■ Data extracts ■
==*==

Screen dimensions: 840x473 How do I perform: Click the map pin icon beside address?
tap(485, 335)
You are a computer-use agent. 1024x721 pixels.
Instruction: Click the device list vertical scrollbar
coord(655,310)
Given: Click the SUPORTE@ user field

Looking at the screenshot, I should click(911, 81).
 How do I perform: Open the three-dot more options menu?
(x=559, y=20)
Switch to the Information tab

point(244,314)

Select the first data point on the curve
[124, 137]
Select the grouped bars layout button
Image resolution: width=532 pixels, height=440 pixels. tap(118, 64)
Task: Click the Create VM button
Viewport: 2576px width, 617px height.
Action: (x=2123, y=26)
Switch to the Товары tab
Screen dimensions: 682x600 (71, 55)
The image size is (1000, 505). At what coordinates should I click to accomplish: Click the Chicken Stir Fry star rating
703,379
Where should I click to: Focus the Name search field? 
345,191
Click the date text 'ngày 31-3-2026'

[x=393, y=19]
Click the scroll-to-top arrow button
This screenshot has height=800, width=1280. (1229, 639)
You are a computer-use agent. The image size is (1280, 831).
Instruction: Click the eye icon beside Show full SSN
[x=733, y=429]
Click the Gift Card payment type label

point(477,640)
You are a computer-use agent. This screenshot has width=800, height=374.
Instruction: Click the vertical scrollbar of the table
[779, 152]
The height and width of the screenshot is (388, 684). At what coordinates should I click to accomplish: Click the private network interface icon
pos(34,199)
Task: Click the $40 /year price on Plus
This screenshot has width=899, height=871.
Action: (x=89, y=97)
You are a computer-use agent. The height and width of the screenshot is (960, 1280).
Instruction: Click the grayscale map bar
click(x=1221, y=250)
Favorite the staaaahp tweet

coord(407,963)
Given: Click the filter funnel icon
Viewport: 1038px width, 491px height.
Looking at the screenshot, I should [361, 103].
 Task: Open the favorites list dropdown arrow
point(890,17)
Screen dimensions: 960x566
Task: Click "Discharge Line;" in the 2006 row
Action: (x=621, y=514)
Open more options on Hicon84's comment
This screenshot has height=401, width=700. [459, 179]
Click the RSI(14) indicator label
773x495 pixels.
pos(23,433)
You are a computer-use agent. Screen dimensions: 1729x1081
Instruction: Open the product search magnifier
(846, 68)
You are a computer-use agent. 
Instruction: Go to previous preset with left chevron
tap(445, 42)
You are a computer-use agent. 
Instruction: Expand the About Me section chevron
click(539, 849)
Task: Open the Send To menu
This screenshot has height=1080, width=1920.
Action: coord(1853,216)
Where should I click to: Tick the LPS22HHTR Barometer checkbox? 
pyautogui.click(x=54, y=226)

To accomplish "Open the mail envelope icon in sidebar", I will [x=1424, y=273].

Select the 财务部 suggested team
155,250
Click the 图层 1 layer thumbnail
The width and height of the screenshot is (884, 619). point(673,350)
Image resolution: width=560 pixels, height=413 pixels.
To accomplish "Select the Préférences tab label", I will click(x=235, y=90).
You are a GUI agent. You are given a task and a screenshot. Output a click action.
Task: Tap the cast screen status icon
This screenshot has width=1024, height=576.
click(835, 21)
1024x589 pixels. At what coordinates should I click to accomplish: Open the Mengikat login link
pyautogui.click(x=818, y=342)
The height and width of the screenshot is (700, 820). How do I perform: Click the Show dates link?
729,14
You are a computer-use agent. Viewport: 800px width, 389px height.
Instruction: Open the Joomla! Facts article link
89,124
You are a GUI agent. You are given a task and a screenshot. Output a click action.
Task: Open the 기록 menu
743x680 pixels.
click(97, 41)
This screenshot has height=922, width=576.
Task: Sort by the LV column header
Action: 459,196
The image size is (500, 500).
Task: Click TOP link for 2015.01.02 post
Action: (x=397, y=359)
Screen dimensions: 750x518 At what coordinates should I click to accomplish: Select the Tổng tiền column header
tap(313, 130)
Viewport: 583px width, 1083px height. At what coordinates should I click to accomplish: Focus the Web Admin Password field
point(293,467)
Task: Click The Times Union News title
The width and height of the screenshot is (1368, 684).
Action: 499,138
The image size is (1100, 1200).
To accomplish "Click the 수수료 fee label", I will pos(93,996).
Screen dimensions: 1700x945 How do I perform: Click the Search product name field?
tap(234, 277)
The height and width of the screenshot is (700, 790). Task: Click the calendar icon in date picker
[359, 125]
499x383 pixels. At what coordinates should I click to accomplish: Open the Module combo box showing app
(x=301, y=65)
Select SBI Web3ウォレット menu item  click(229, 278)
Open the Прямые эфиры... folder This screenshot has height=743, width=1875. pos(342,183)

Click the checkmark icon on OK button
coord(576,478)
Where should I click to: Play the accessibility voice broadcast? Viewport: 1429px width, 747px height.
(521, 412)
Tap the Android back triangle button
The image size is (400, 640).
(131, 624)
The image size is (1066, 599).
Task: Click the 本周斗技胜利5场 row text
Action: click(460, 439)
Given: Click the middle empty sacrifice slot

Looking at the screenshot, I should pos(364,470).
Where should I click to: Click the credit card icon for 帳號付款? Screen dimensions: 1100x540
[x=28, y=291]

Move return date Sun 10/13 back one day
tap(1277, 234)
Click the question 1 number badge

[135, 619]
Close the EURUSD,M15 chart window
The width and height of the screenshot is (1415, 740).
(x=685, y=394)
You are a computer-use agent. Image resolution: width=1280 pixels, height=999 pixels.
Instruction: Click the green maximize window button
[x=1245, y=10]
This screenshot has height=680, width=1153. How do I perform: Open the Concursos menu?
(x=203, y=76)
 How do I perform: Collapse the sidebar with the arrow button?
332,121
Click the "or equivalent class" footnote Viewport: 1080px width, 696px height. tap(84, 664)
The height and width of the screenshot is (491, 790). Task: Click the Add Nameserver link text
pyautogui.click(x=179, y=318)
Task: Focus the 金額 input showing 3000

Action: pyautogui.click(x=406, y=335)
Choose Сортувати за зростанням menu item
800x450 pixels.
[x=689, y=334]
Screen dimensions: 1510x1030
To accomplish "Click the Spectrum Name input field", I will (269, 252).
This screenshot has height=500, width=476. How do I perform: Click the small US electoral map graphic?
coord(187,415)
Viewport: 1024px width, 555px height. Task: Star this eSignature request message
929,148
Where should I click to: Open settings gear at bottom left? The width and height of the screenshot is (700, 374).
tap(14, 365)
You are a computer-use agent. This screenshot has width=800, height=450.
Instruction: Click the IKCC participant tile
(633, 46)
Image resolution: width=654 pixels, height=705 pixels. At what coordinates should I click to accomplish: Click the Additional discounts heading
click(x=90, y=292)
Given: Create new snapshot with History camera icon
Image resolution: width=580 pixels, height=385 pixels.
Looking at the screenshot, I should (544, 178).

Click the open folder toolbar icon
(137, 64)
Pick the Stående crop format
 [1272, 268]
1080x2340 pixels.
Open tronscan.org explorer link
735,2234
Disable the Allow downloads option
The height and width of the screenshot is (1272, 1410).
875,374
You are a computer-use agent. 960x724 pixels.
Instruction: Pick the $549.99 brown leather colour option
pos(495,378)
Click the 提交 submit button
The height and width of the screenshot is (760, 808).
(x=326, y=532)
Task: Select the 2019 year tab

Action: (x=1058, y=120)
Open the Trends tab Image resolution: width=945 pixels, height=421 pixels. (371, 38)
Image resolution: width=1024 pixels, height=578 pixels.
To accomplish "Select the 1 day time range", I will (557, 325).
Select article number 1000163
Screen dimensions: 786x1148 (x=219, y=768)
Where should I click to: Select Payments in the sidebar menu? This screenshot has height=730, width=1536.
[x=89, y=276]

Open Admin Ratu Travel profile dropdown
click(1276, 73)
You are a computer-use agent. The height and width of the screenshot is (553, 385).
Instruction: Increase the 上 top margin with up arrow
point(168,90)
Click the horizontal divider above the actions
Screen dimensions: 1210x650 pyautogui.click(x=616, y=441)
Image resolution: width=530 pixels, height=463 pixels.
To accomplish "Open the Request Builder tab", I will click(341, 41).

==*==

■ Work to be completed ■
Lines containing the word "will" are to be pulled from the records and copied.

■ Exercise solution ■
To accomplish "Open the mail envelope icon in sidebar", I will [x=1424, y=273].
To accomplish "Select the Préférences tab label", I will click(x=235, y=90).
To accomplish "Click the 수수료 fee label", I will pos(93,996).
To accomplish "Click the Spectrum Name input field", I will (269, 252).
To accomplish "Select the 1 day time range", I will (557, 325).
To accomplish "Open the Request Builder tab", I will click(341, 41).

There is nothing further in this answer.